Ergogenic Aids are used to enhance your energy use, production, and recovery. Some work and are effective. Some are bogus and hyped up by marketing. Unfortunately, it takes some trial and error to discover what will work best for you. Below are general guidelines for three common performance supplements that have been proven successful.

Creatine helps build muscle, increase strength, and it’s legal… Yay! It is synthesized in the body through amino acids methionine, glycine, and arginine. It’s also found in foods such as red meat. Typically you will load creatine for about a week and then follow that with a daily maintenance. You may notice weight gain at first because creatine draws water into the muscles and increases muscle protein synthesis. Creatine can be safely taken for up to 5 years. Remember that it is a supplement to your diet, so if you’re looking to gain muscle then you should also be eating enough carbs to enhance the muscle uptake of creatine. Creatine is a great supplement to consider if you want to increase your endurance, strength, and power.

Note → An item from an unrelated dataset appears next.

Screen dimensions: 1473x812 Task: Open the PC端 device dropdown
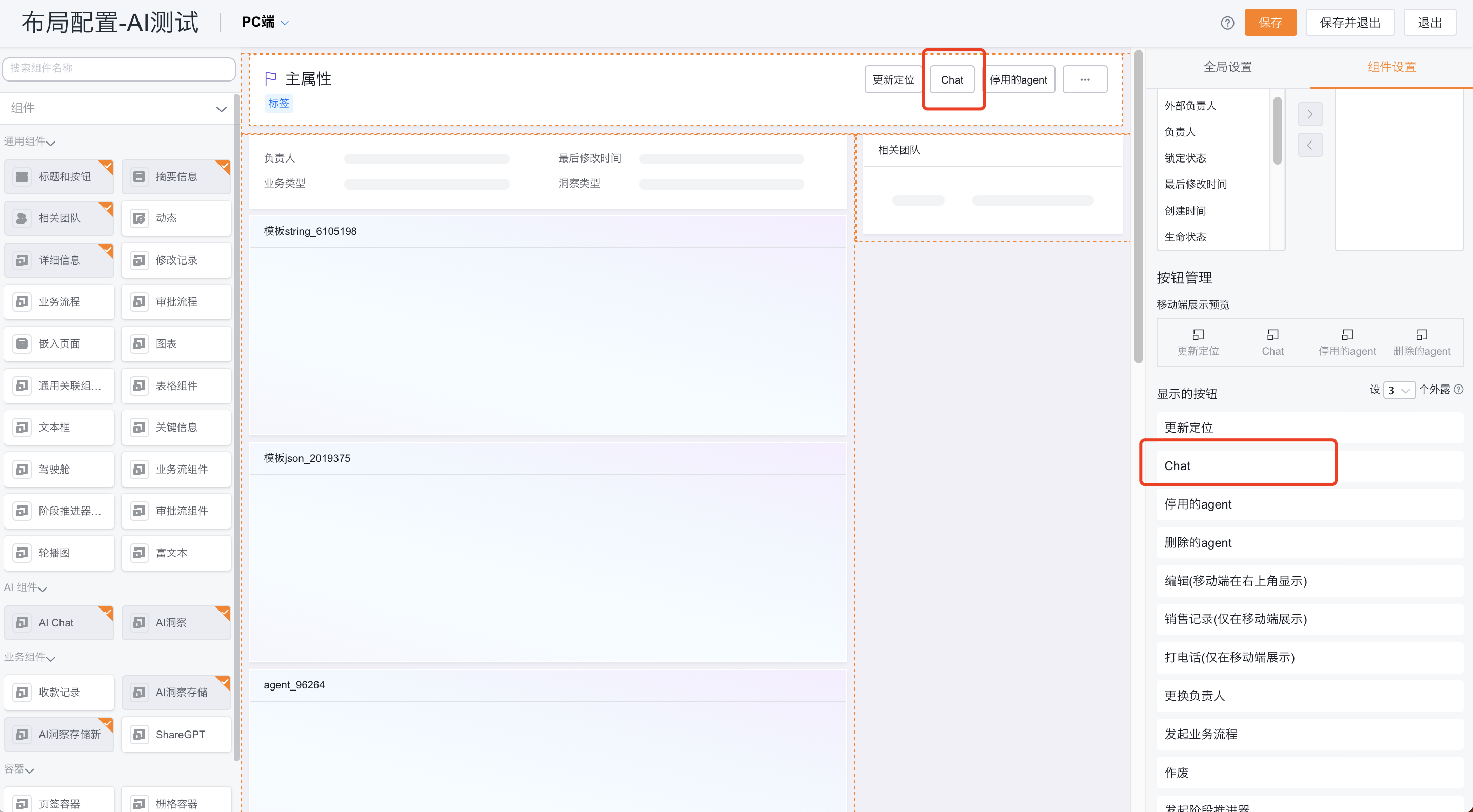point(265,22)
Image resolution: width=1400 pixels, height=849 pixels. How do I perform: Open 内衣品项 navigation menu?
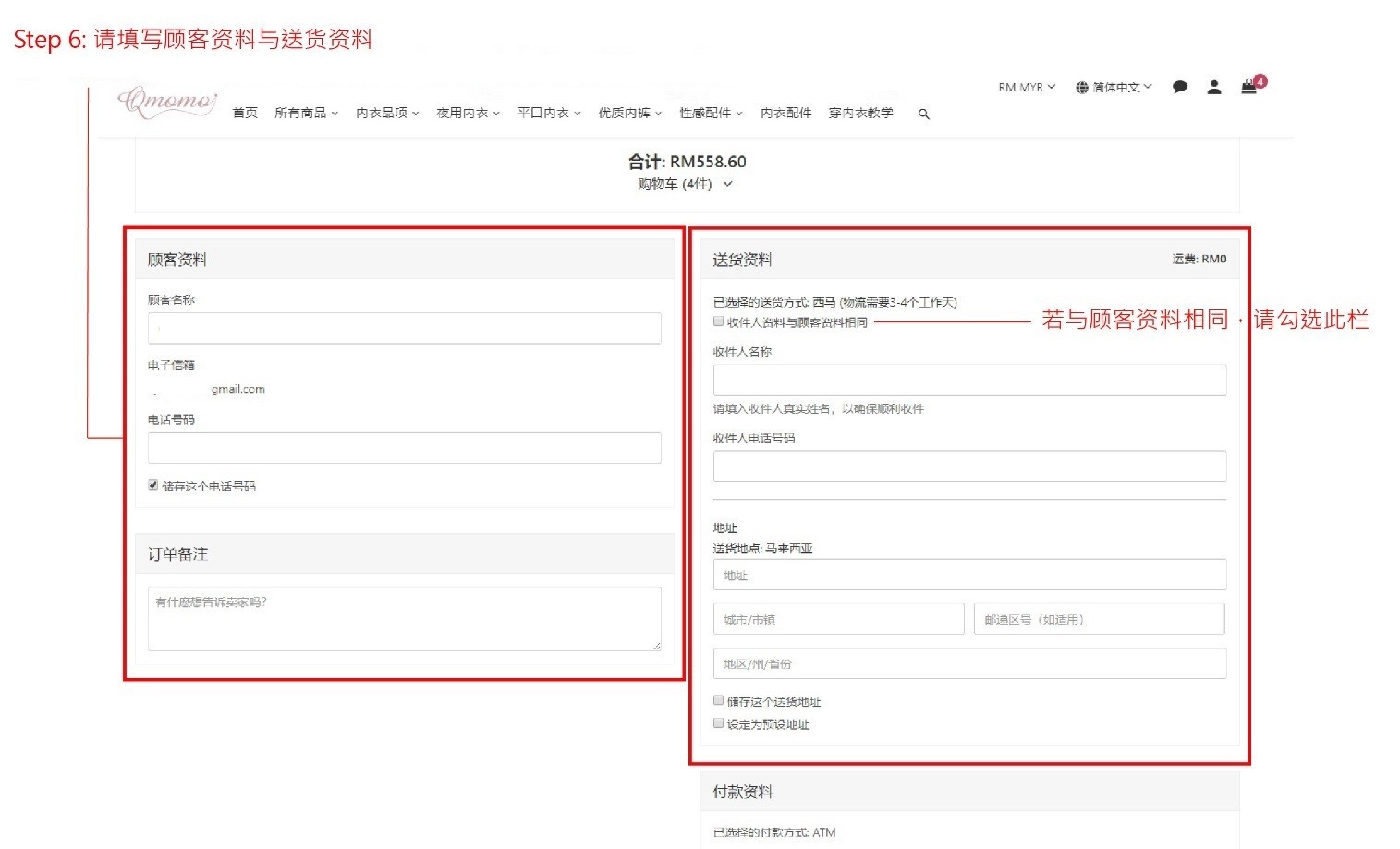(387, 113)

Caffeine is a stimulant that mainly affects the central nervous system, heart, and muscles. For most, the best time to take any stimulant is 30 minutes to an hour before exercise. A cup of coffee contains about 200-350 mg of caffeine. Be cautious of over consumption of caffeine. Ingesting too much of it may have negative side effects such as: insomnia, anxiety, nausea, rapid heart and breathing rates, headaches, and even chest pain.

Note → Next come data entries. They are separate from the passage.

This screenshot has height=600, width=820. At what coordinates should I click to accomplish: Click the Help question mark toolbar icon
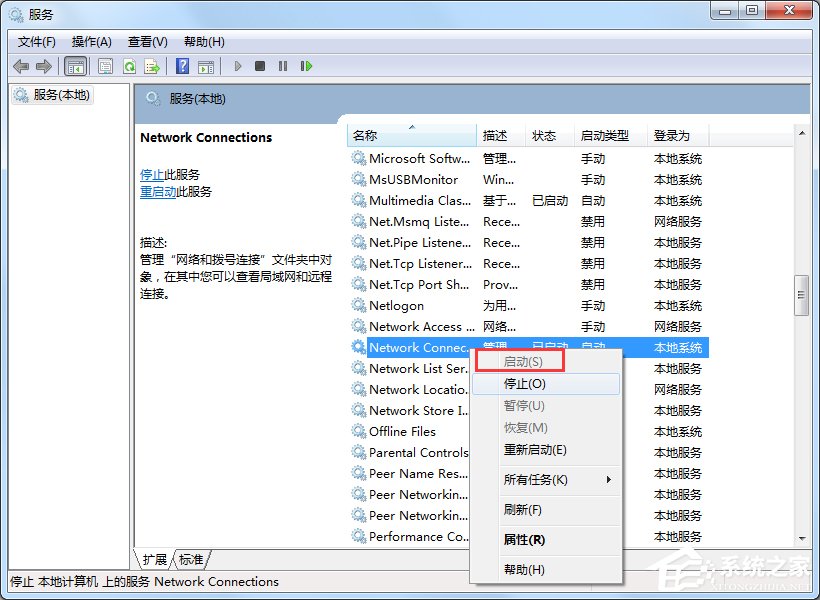(184, 66)
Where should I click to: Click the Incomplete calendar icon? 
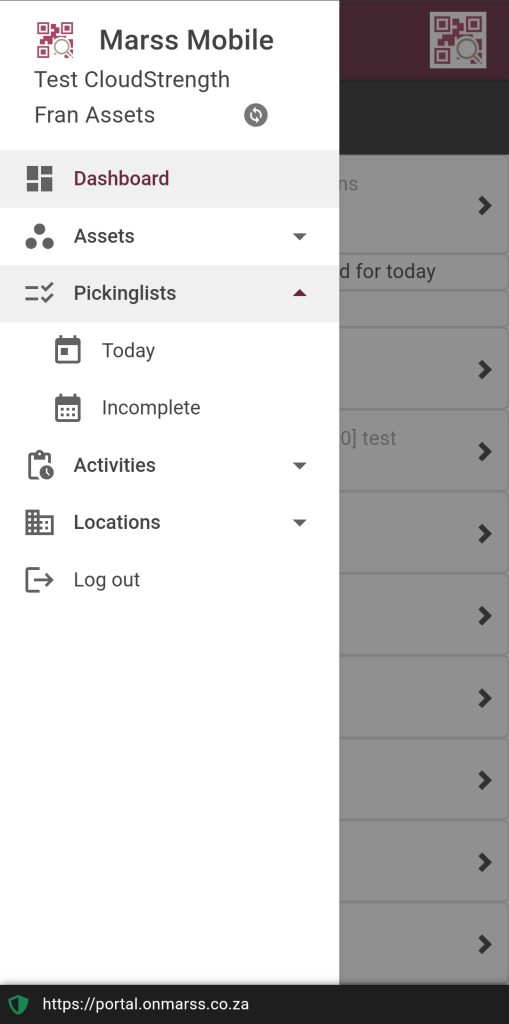68,408
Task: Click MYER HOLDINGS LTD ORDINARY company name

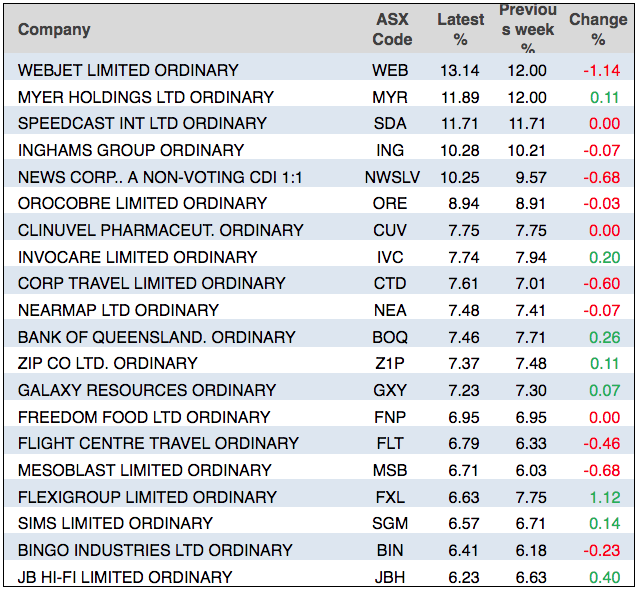Action: [x=145, y=97]
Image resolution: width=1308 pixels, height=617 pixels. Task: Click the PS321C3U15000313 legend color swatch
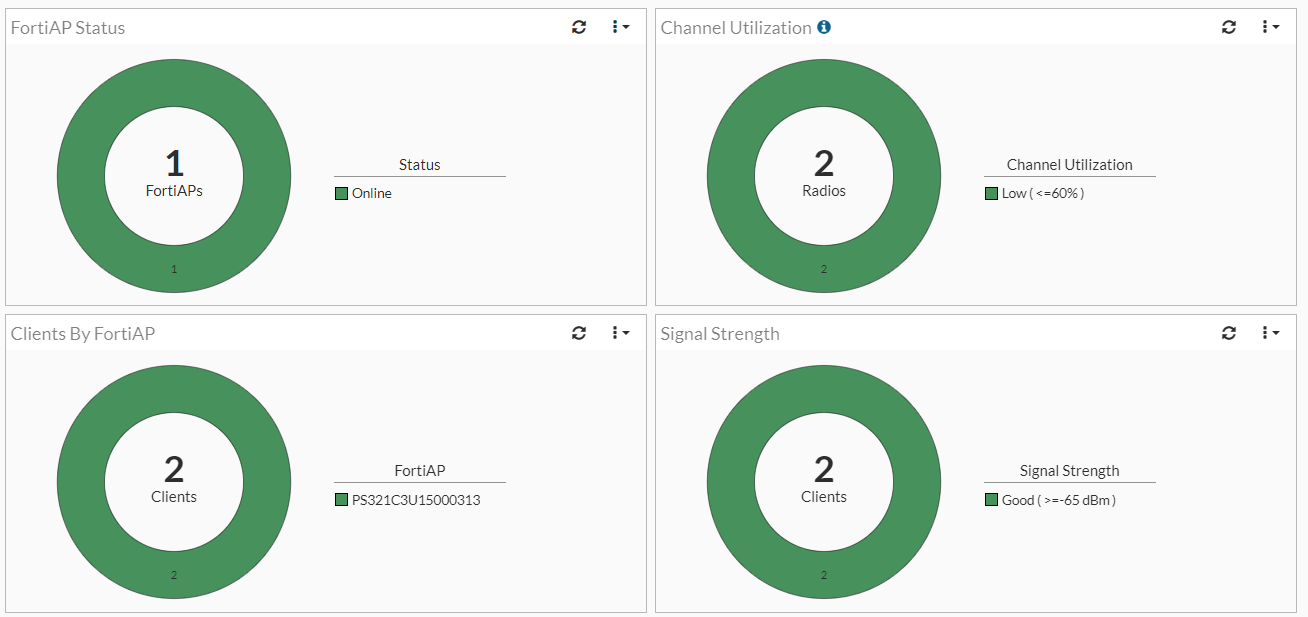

If you’re in need of an extra boost of energy then you might want to consider using a pre-workout that combines both of those supplements. You’ll find creatine and caffeine in most brands of pre-workout. Most pre-workouts will also contain creatine-nitrate to enhance your strength/pump and beta-alanine to enhance your muscular endurance.
I always offer supplement recommendations to my clients based on their goals. There are so many supplements out there (CLA, BCAAs, L-Carnitine, HMB, Glutamine, etc.) that you can easily get confused if you take matters into your own hands. But, if you’re considering stacking your own supplements, ask yourself: Does it work? Is it safe? And is it legal/ethical? And remember there is no magic pill. Nothing will substitute hard work, intense training, and the right mindset. Before supplementing make sure your diet is on point, you are motivated, and your training is consistent. Once you decide to use supplements in your program, take the correct dose, the correct form, and follow the supplement guidelines to maximize the full potential, and enhance results safely.